According to Randolph:
“They were studying this problem in a mouse model of the condition: They remove a portion of the small intestine in mice and study the liver fibrosis that results. There were hints in the literature that HDL might interfere with lipopolysaccharide’s detection by immune cells and that the receptor for lipopolysaccharide might be linked to liver disease following the bowel surgery”
“However, no one thought that HDL would directly move from the intestine to the liver, which requires that it enter the portal vein,” she said. “In other tissues, HDL travels out through a different type of vessel called a lymphatic vessel that, in the intestine, does not link up to the liver. We have a very nice tool in our lab that lets us shine light on different organs and track the HDL from that organ. So, we wanted to shine light on the intestine and see how the HDL leaves and where it goes from there. That’s how we showed that HDL3 leaves only through the portal vein to go directly to the liver.”
Down the portal vein, the HDL3 binds to a protein called LBP — lipopolysaccharide binding protein and when the harmful lipopolysaccharide is bound to this complex, it is disallowed from activating immune cells known as Kupffer cells. The macrophages that reside in the liver when activated by lipopolysaccharide, causes liver inflammation.
“We think that LBP, only when bound to HDL3, is physically standing in the way, so lipopolysaccharide can’t activate the inflammatory immune cells,” Han said. “HDL3 is essentially hiding the harmful molecule. However, if LBP is binding to lipopolysaccharide and HDL3 is not present, LBP is not able to stand in the way.

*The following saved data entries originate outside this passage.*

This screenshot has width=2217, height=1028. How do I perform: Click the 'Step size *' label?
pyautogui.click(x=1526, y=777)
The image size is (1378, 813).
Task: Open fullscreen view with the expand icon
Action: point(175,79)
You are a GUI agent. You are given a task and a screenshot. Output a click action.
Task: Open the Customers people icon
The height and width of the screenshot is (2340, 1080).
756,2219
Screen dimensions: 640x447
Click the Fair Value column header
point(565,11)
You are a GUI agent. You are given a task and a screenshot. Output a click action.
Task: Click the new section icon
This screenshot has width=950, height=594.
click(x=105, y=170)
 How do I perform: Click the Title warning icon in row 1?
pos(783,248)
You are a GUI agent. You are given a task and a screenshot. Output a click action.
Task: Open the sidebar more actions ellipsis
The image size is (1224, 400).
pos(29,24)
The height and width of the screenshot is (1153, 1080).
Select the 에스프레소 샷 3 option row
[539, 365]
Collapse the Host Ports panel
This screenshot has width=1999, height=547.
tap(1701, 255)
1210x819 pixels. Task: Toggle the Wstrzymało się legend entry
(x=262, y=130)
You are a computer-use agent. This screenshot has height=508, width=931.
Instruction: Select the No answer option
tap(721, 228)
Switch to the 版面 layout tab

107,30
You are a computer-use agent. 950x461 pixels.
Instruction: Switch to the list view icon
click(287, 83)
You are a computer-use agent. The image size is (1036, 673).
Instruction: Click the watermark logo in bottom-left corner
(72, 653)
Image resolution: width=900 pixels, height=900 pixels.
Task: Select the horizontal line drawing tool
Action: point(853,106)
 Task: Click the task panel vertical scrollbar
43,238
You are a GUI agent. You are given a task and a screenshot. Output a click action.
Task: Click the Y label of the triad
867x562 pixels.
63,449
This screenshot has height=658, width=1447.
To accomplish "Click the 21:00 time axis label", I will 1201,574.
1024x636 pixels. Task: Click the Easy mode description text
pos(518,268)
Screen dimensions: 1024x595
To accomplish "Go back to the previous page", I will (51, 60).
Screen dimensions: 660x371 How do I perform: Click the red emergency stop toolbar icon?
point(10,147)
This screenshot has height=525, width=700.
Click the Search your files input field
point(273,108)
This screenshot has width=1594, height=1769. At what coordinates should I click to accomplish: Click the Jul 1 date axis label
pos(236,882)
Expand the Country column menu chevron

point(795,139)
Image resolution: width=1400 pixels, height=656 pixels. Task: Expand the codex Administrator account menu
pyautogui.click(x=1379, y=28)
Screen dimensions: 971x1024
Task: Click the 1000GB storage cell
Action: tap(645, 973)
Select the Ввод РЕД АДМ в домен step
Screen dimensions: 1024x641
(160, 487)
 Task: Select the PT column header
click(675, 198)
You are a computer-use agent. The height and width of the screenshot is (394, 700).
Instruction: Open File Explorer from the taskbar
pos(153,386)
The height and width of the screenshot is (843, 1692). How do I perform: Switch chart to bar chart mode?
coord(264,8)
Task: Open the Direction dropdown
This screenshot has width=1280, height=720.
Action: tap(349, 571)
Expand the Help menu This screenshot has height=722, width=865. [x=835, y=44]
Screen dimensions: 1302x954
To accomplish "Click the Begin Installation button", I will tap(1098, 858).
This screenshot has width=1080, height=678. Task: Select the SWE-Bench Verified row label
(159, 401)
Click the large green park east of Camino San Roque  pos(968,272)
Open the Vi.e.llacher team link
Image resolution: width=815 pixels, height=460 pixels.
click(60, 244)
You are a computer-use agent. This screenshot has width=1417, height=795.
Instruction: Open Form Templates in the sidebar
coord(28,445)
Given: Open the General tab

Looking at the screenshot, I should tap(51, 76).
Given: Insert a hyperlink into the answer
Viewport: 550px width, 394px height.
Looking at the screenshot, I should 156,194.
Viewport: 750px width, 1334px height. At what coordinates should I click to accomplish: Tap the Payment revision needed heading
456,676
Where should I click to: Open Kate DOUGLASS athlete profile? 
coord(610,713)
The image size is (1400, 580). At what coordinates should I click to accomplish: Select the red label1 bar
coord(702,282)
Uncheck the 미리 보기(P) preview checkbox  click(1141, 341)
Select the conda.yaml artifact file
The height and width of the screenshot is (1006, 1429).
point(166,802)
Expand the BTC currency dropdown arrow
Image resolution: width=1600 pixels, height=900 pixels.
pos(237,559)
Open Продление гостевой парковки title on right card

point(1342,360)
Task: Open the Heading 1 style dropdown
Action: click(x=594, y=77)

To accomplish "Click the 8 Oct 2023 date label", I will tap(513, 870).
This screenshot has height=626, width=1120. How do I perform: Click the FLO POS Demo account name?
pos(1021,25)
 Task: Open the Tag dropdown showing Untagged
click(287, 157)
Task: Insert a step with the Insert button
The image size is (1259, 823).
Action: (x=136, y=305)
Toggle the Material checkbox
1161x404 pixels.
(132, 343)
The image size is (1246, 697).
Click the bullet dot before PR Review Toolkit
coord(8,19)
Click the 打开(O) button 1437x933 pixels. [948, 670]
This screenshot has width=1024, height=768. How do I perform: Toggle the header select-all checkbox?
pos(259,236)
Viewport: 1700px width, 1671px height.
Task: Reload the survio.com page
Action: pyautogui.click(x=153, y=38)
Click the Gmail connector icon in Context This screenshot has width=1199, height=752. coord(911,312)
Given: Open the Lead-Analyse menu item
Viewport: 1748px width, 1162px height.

Without HDL3, LBP is going to trigger stronger inflammation.”
The researchers further proved that liver injury is worse when HDL3 from the intestine is reduced, from the surgical removal of a portion of the intestine.
“The surgery seems to cause two problems. A shorter intestine means it’s making less HDL3, and the surgery itself leads to an injurious state in the gut, which allows more lipopolysaccharide to spill over into the portal blood. When you remove the part of the intestine that makes the most HDL3, you get the worst liver outcome. When you have a mouse that cannot genetically make HDL3, liver inflammation is also worse. We also wanted to see if this dynamic was present in other forms of intestinal injury, so we looked at mouse models of a high-fat diet and alcoholic liver disease.” ,” Randolph said.
The researchers found that HDL3 was protective, binding to the additional lipopolysaccharidereleased from the injured intestine and blocking its downstream inflammatory effects in the liver.
The researchers further showed that the same protective molecular complexes were present in human blood samples, suggesting a similar mechanism is present in people. They also used a drug compound to increase HDL3 in the intestines of mice and found it to be protective against different types of liver injury. While the drug is only available for animal research, the study reveals new possibilities for treating or preventing liver disease, whether it stems from damage to the intestine caused by high-fat diets, alcohol overuse or physical injury, such as from surgery.
“We are hopeful that HDL3 can serve as a target in future therapies for liver disease,” Randolph said. “We are continuing our research to better understand the details of this unique process.”
Reference: “Enterically derived high-density lipoprotein restrains liver injury through the portal vein” by Yong-Hyun Han, Emily J. Onufer, Li-Hao Huang, Robert W. Sprung, W. Sean Davidson, Rafael S. Czepielewski, Mary Wohltmann, Mary G. Sorci-Thomas, Brad W. Warner and Gwendalyn J. Randolph, 23 July 2021, Science.